WHAT YOU NEED TO DO —
Give every entry again, exactly as it stands.

Stored records:
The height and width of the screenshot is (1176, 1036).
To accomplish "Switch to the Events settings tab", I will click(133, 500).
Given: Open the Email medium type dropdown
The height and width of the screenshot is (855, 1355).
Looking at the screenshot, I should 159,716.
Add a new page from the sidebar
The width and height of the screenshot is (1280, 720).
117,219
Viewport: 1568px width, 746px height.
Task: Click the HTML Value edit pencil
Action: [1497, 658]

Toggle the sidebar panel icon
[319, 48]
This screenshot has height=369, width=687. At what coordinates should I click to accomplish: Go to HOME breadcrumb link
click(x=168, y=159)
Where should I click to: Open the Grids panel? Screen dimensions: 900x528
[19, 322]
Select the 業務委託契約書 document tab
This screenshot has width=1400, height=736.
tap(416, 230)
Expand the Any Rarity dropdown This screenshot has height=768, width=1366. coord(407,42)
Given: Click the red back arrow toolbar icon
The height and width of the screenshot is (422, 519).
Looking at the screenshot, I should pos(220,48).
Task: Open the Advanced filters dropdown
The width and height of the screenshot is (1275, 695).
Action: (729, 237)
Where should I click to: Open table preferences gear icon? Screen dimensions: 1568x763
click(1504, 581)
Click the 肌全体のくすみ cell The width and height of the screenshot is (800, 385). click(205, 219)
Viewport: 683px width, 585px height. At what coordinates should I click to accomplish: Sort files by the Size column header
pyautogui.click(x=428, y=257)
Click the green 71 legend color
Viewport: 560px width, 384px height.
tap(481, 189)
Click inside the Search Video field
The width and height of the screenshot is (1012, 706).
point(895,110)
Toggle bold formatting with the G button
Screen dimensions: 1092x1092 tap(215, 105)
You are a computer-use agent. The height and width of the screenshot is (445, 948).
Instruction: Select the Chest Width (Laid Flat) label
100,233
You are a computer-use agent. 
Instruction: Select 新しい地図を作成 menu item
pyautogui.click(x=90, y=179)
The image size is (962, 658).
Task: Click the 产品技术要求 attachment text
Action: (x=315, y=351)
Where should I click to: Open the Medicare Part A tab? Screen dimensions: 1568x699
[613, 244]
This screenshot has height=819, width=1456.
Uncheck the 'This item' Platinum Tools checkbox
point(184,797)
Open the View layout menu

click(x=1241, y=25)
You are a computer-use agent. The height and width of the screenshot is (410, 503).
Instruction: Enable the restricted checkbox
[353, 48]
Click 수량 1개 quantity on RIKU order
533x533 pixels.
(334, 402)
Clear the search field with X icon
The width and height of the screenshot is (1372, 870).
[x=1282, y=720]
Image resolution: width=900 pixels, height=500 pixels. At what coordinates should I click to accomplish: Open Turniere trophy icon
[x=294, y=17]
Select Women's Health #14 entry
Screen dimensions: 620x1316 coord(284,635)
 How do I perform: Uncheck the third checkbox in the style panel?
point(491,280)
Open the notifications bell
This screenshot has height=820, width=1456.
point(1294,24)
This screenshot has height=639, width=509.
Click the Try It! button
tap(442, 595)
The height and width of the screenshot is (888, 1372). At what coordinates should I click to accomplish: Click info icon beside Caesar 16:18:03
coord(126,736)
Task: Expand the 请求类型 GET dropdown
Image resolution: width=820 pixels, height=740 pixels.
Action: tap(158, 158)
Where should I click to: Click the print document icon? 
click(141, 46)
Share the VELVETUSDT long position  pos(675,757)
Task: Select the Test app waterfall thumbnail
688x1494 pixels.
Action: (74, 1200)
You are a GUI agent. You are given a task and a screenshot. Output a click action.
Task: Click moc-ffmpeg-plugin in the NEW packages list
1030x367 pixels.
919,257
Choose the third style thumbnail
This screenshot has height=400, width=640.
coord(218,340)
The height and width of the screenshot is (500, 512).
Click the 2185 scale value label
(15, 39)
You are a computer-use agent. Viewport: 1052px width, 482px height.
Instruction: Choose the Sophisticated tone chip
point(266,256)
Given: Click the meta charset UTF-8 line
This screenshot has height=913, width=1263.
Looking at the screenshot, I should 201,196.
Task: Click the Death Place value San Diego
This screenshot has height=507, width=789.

WORKED SOLUTION —
The height and width of the screenshot is (1176, 1036).
To accomplish "Switch to the Events settings tab", I will click(133, 500).
Given: Open the Email medium type dropdown
The height and width of the screenshot is (855, 1355).
Looking at the screenshot, I should 159,716.
Add a new page from the sidebar
The width and height of the screenshot is (1280, 720).
117,219
Viewport: 1568px width, 746px height.
Task: Click the HTML Value edit pencil
Action: [1497, 658]

Toggle the sidebar panel icon
[319, 48]
This screenshot has height=369, width=687. At what coordinates should I click to accomplish: Go to HOME breadcrumb link
click(x=168, y=159)
Where should I click to: Open the Grids panel? Screen dimensions: 900x528
[19, 322]
Select the 業務委託契約書 document tab
This screenshot has width=1400, height=736.
tap(416, 230)
Expand the Any Rarity dropdown This screenshot has height=768, width=1366. coord(407,42)
Given: Click the red back arrow toolbar icon
The height and width of the screenshot is (422, 519).
Looking at the screenshot, I should pos(220,48).
Task: Open the Advanced filters dropdown
The width and height of the screenshot is (1275, 695).
Action: (729, 237)
Where should I click to: Open table preferences gear icon? Screen dimensions: 1568x763
click(1504, 581)
Click the 肌全体のくすみ cell The width and height of the screenshot is (800, 385). click(205, 219)
Viewport: 683px width, 585px height. At what coordinates should I click to accomplish: Sort files by the Size column header
pyautogui.click(x=428, y=257)
Click the green 71 legend color
Viewport: 560px width, 384px height.
tap(481, 189)
Click inside the Search Video field
The width and height of the screenshot is (1012, 706).
point(895,110)
Toggle bold formatting with the G button
Screen dimensions: 1092x1092 tap(215, 105)
You are a computer-use agent. The height and width of the screenshot is (445, 948).
Instruction: Select the Chest Width (Laid Flat) label
100,233
You are a computer-use agent. 
Instruction: Select 新しい地図を作成 menu item
pyautogui.click(x=90, y=179)
The image size is (962, 658).
Task: Click the 产品技术要求 attachment text
Action: (x=315, y=351)
Where should I click to: Open the Medicare Part A tab? Screen dimensions: 1568x699
[613, 244]
This screenshot has height=819, width=1456.
Uncheck the 'This item' Platinum Tools checkbox
point(184,797)
Open the View layout menu

click(x=1241, y=25)
You are a computer-use agent. The height and width of the screenshot is (410, 503).
Instruction: Enable the restricted checkbox
[353, 48]
Click 수량 1개 quantity on RIKU order
533x533 pixels.
(334, 402)
Clear the search field with X icon
The width and height of the screenshot is (1372, 870).
[x=1282, y=720]
Image resolution: width=900 pixels, height=500 pixels. At what coordinates should I click to accomplish: Open Turniere trophy icon
[x=294, y=17]
Select Women's Health #14 entry
Screen dimensions: 620x1316 coord(284,635)
 How do I perform: Uncheck the third checkbox in the style panel?
point(491,280)
Open the notifications bell
This screenshot has height=820, width=1456.
point(1294,24)
This screenshot has height=639, width=509.
Click the Try It! button
tap(442, 595)
The height and width of the screenshot is (888, 1372). At what coordinates should I click to accomplish: Click info icon beside Caesar 16:18:03
coord(126,736)
Task: Expand the 请求类型 GET dropdown
Image resolution: width=820 pixels, height=740 pixels.
Action: tap(158, 158)
Where should I click to: Click the print document icon? 
click(141, 46)
Share the VELVETUSDT long position  pos(675,757)
Task: Select the Test app waterfall thumbnail
688x1494 pixels.
Action: (74, 1200)
You are a GUI agent. You are given a task and a screenshot. Output a click action.
Task: Click moc-ffmpeg-plugin in the NEW packages list
1030x367 pixels.
919,257
Choose the third style thumbnail
This screenshot has height=400, width=640.
coord(218,340)
The height and width of the screenshot is (500, 512).
Click the 2185 scale value label
(15, 39)
You are a computer-use agent. Viewport: 1052px width, 482px height.
Instruction: Choose the Sophisticated tone chip
point(266,256)
Given: Click the meta charset UTF-8 line
This screenshot has height=913, width=1263.
Looking at the screenshot, I should 201,196.
Task: Click the Death Place value San Diego
This screenshot has height=507, width=789.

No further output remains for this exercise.